Et si Gambia continuait? /C pour vous…

Dans cinq mois, les électeurs vont élire les représentants du gouvernement et de la Chambre des députés. Les «grands» partis ont déjà présenté leurs candidats et, lentement, ils se mobilisent dans des manifestations à travers le pays. La mode est de donner ses voix aux personnes qu’on connaît soit à cause du travail, soit parce que nos enfants fréquentent la même classe ou jouent au foot ensemble, soit parce qu’on a des amis en commun ou parce que les candidats sont des promis A, voire B ou C, genre présentateur de télé. Mais ne serait-ce pas mieux pour le pays d’élire les gouverneurs de par leurs compétences et leurs qualifications? Pour être clair: les membres du gouvernement décident de ce qui va se passer pendant les six prochaines années et la Chambre des députés va décider des lois: par exemple, si une loi pour ou contre l’euthanasie est votée, si le code pénal est modifié par des peines plus larges ou plus strictes, si les véhicules à gazoline peuvent circuler tous les jours ou s’il y a des restrictions, si les médicaments sont remboursés par la CNS ou si la participation est augmentée, etc. Il est dès lors d’une importance fondamentale de bien choisir les représentants du pays pour les bonnes raisons et surtout d’éviter le panachage à travers les partis essentiellement basé sur la sympathie qu’on éprouve pour les uns et les autres. Les membres du gouvernement et de la Chambre des députés ont une responsabilité conséquente pour chacun de nous. Je suis d’avis que toute personne ayant un droit de vote doit être consciente de son obligation et je pense qu’il est utile de lire les programmes électoraux et de se poser les bonnes questions:

– Quelle personne est-ce que je souhaite comme Premier ministre? (Même si on ne peut pas élire cette personne à cause du vote par circonscriptions, on peut renforcer ce parti en élisant le même parti que la personne qu’on souhaite voir à la tête du gouvernement).

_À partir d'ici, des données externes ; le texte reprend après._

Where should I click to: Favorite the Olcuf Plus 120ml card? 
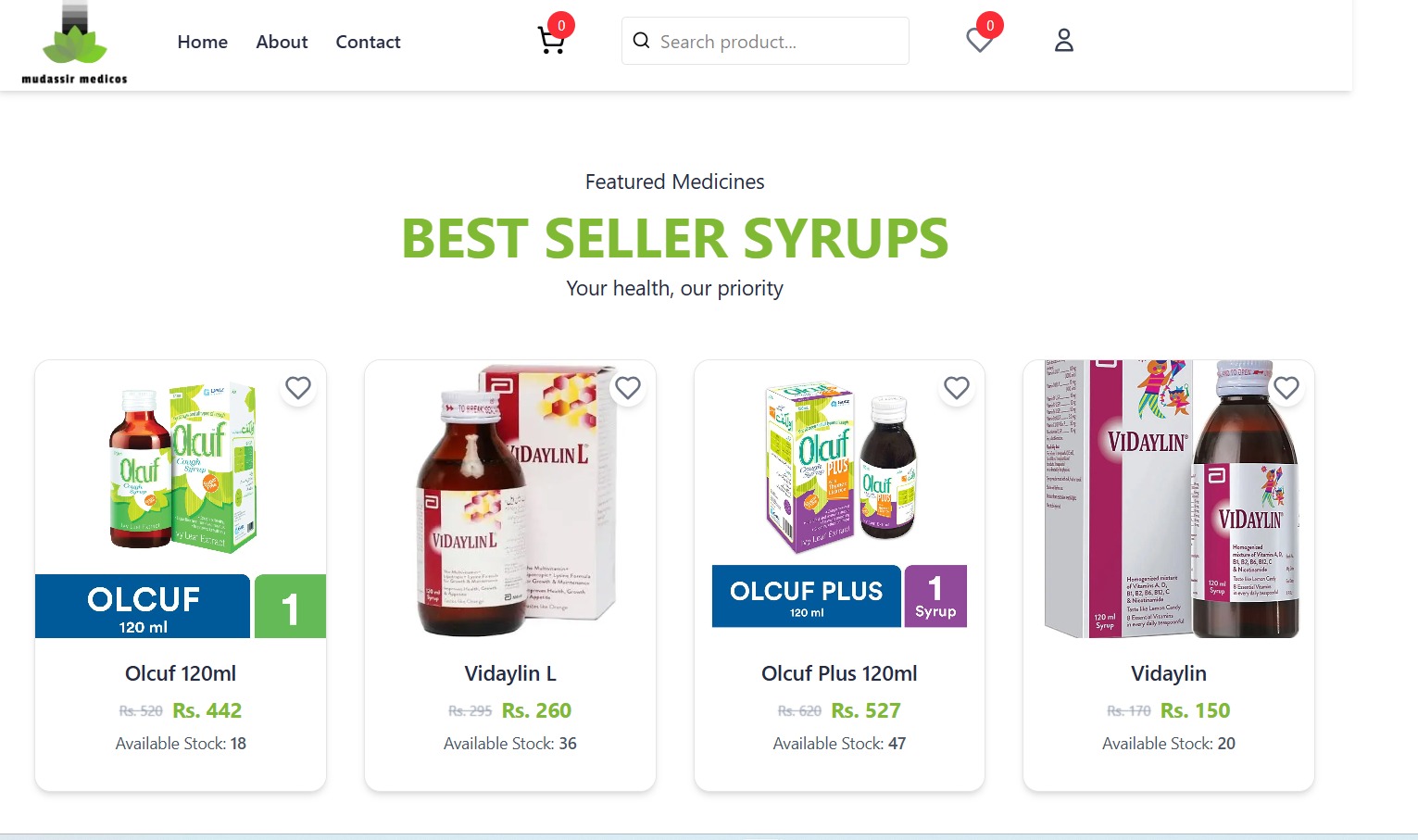957,388
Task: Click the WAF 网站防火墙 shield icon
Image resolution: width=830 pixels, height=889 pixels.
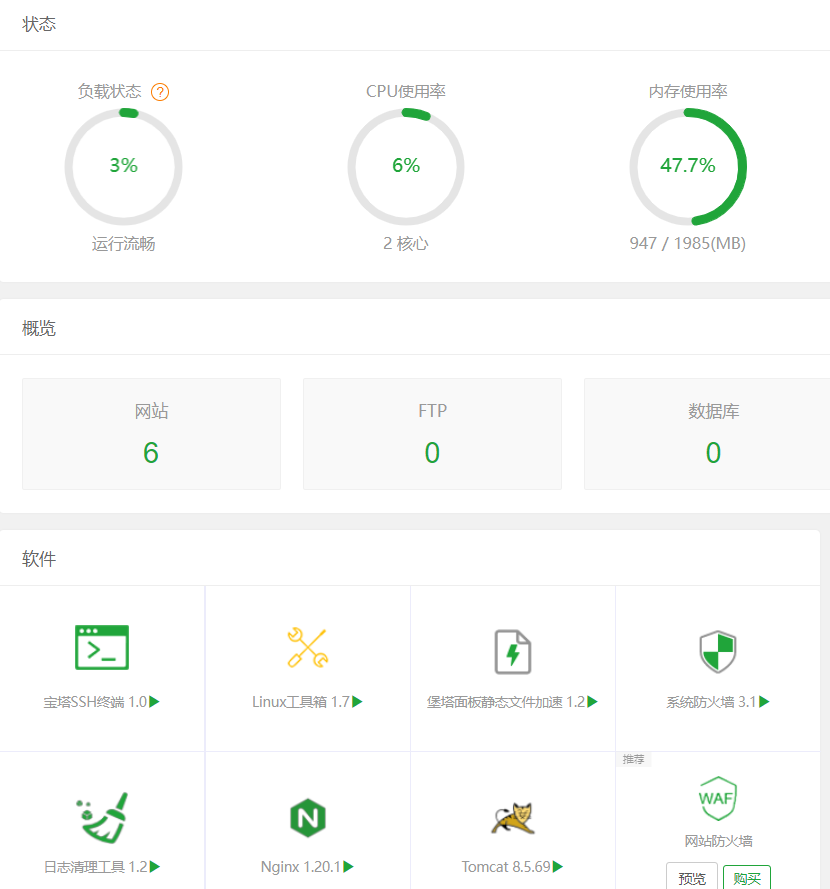Action: pyautogui.click(x=717, y=798)
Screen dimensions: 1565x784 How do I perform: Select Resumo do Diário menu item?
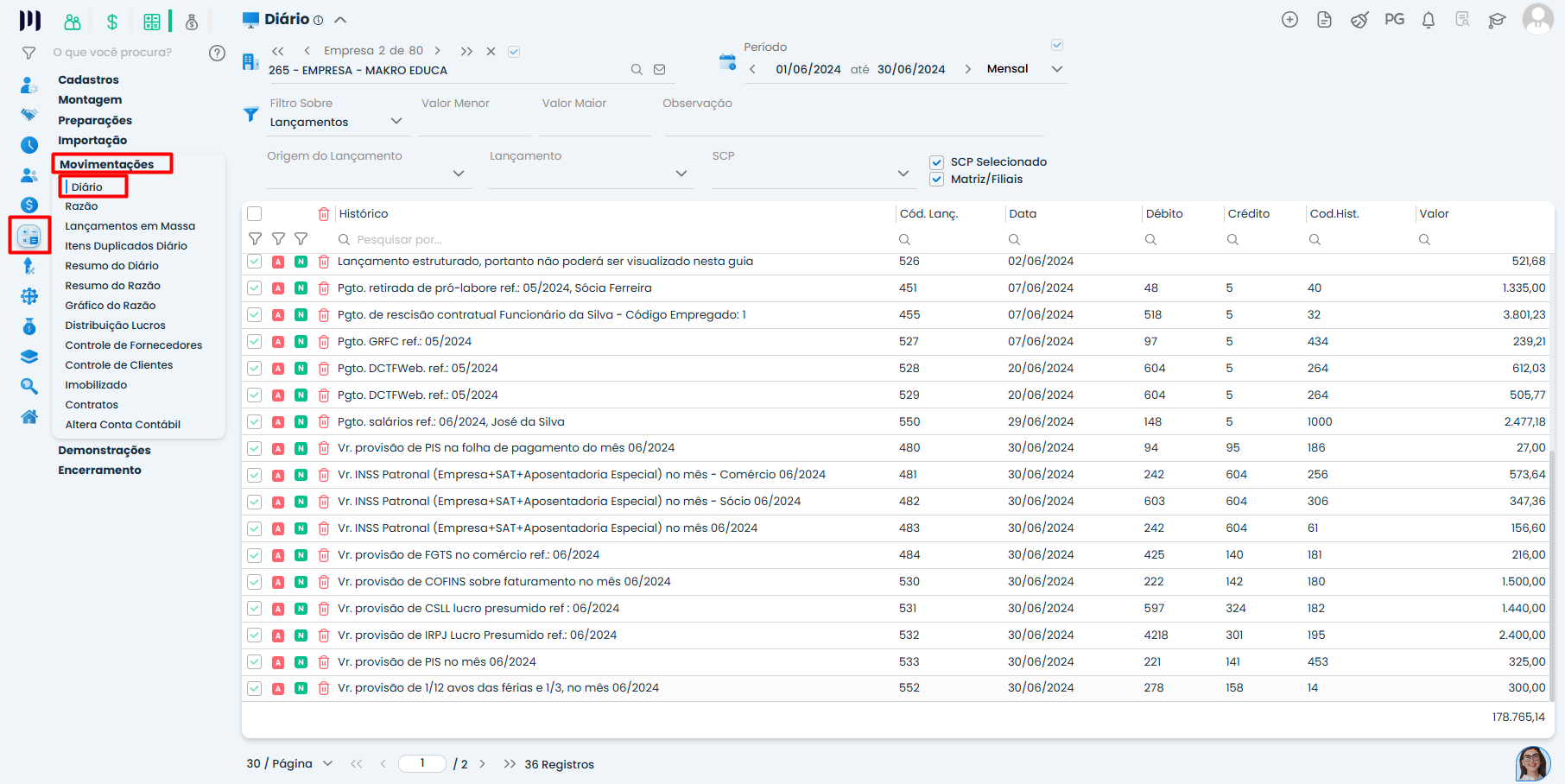[x=111, y=266]
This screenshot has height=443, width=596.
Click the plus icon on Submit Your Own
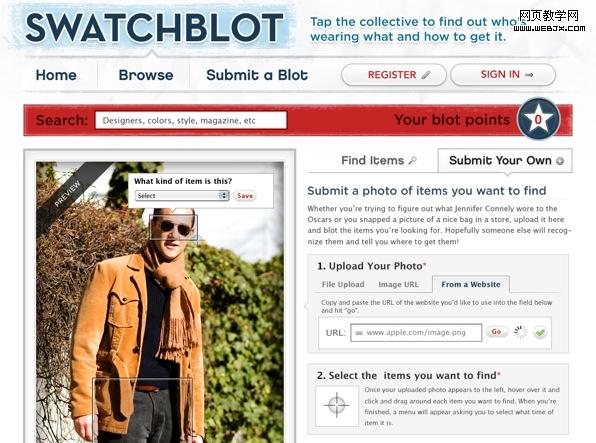[560, 161]
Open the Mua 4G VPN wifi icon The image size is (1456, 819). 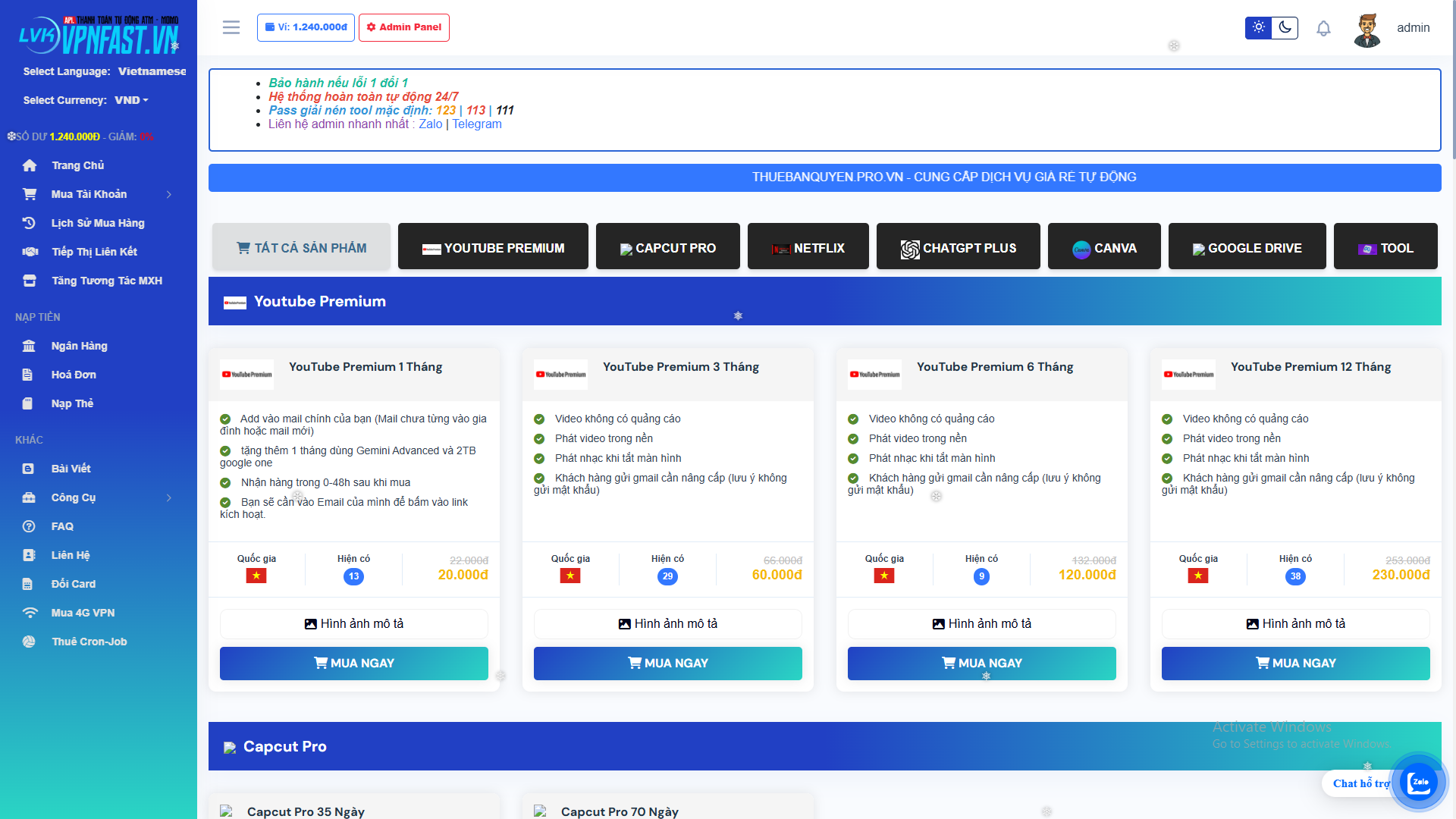pos(30,613)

– Est-ce que je veux que mon pays soit représenté par des personnes ayant des visions? (Ne rien faire et ne pas avoir d’idées pour les décennies à venir représente un pays en paralysie ou en sommeil).

– A quelles idées est-ce que je peux m’identifier? (Pour ce faire, il suffit de consulter les idées clés des programmes électoraux).

– Est-ce que j’ai dû faire de grands sacrifices ces dernières années sous Gambia?

La liste des questions qu’on devrait se poser est longue, mais je suis persuadée que le gouvernement actuel a réalisé tellement de projets que je ne vois pas sur quel point il faudrait changer quelque chose. La réalisation du tram, une nouvelle loi pour les hôpitaux, le taux de chômage qui a baissé, le tourisme qui connaît ses plus grands exploits, les entreprises qui viennent s’installer au Luxembourg, les congés spéciaux pour les familles, l’éducation des enfants, le nouveau stade de football qui est en cours de réalisation, l’index qui a été réintroduit… et j’en passe.

Ne faudrait-il pas continuer sur ce même chemin? En tout cas, c’est ce que je souhaite!